--- Excerpt ---
-------

Note: There is Native S3, which solves a few more problems but is slow and has limitations on the file size. There is S3A, which is more suitable for a data lake however still has issues with consistency.
What I learnt from using S3 as a Data Lake
It is super reliable and durable and truly no-ops. For using as a Big Data Lake, where you would have potentially hundreds of pipelines reading and writing data, which are more often than not connected to each other, you would face the consistency problem. Non Atomic move / copy operation becomes an issue when used with Map Reduce, Spark, or other popular big data processing frameworks.
To get in detail, most data processing frameworks like Map Reduce and Spark first write data temporarily to the associated file system, and when the job is successfully completed, it moves the data to the correct folder, and creates a ‘_SUCCESS’ file. Since the move operation is built as atomic in HDFS, it runs as one call from one thread. In the Object Store world, this operation essentially means copy and delete. And copy here means copying the data by reading in memory and streaming to another file in S3. It is not a managed operation by S3, and hence is handled by the client. This also makes the operation run on the master which is performing the final commit operation and is therefore not distributed. For large data sets written directly from a Spark job or a MR job to S3 results in unusually slow commit times and also is prone to network failure.

-------

--- Supplied records ---
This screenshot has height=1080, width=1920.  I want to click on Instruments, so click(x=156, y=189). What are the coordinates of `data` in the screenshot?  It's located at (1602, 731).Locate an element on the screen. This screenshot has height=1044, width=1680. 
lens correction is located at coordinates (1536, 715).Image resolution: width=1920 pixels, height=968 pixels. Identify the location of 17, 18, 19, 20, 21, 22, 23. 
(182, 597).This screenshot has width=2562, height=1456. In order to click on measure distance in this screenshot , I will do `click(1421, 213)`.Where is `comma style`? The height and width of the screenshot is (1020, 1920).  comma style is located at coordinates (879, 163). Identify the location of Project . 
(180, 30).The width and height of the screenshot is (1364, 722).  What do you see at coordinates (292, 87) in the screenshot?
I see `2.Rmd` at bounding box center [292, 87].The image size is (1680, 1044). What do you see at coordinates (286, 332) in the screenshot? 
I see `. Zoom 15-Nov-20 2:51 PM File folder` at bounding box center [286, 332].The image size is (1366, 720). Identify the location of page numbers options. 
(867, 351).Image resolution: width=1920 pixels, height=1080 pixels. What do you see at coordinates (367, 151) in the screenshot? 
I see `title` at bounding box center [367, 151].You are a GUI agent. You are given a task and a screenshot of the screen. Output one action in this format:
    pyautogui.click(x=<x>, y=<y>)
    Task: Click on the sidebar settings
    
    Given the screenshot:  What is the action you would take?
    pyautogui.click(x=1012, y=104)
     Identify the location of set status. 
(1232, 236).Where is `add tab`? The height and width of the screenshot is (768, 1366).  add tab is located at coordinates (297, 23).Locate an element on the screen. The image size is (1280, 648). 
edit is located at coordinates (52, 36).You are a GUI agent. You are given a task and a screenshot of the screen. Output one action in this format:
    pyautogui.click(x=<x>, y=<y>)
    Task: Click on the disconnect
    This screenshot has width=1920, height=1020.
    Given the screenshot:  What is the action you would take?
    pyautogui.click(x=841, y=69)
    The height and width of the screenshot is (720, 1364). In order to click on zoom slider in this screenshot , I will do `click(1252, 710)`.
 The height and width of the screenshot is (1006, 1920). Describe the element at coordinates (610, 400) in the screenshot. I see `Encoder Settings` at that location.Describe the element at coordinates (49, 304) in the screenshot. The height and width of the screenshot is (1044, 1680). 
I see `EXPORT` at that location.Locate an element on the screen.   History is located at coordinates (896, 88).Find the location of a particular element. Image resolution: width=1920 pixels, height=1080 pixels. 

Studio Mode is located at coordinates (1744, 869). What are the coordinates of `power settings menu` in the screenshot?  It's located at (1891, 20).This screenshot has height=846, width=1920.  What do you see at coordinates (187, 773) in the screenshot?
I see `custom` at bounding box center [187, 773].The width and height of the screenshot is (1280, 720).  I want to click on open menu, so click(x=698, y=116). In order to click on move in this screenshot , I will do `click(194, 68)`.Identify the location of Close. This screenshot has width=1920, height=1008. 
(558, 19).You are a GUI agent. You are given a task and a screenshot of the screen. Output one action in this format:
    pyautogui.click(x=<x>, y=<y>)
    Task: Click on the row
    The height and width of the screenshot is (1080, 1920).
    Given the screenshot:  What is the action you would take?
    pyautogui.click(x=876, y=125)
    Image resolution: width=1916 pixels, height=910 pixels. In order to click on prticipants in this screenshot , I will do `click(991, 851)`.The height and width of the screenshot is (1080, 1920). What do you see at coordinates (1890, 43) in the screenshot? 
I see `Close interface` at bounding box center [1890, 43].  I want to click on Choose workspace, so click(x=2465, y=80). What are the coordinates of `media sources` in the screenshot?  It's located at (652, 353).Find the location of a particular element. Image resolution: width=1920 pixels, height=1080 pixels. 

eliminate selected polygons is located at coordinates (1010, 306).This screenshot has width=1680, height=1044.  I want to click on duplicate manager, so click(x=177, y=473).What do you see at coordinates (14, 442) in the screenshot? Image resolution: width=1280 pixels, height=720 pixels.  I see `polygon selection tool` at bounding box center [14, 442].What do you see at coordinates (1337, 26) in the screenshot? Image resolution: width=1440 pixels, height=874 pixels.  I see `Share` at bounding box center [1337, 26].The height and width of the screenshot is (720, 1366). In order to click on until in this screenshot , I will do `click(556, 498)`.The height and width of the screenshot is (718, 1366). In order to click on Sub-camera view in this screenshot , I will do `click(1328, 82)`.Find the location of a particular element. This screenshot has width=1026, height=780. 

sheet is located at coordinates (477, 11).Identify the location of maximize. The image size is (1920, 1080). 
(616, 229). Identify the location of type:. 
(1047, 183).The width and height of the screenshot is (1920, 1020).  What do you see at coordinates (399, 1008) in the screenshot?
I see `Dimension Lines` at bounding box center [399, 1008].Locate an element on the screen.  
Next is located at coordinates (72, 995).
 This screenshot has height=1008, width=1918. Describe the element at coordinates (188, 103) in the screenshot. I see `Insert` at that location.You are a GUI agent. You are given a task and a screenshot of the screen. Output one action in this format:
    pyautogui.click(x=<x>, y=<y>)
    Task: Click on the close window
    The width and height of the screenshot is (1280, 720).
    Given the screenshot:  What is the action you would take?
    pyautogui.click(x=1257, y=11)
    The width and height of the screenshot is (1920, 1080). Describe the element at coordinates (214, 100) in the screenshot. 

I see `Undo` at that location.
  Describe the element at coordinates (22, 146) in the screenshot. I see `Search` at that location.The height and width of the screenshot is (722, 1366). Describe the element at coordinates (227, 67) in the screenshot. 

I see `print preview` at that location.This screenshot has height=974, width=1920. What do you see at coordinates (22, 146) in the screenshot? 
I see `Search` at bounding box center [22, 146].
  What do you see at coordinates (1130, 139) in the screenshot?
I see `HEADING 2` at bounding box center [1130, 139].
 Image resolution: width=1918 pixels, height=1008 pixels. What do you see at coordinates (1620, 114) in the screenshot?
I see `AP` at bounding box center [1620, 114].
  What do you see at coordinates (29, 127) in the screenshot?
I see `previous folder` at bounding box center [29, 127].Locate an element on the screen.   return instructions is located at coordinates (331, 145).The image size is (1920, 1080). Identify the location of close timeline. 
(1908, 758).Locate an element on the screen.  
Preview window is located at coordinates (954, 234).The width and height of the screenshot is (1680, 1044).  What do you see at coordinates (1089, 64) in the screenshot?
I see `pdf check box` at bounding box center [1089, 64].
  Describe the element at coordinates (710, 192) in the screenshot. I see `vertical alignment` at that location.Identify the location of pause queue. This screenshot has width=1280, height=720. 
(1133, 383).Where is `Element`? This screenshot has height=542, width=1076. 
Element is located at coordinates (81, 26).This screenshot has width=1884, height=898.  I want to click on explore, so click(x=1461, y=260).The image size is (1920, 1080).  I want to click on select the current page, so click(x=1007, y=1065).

-------

--- Prompt ---
In the S3 data lake text, list in order the steps that most data processing frameworks such as Map Reduce and Spark take when writing output, according to the sentence beginning "To get in detail".

--- Result ---
1. Write the data temporarily to the associated file system.
2. When the job completes successfully, move the data to the correct folder.
3. Create a '_SUCCESS' file.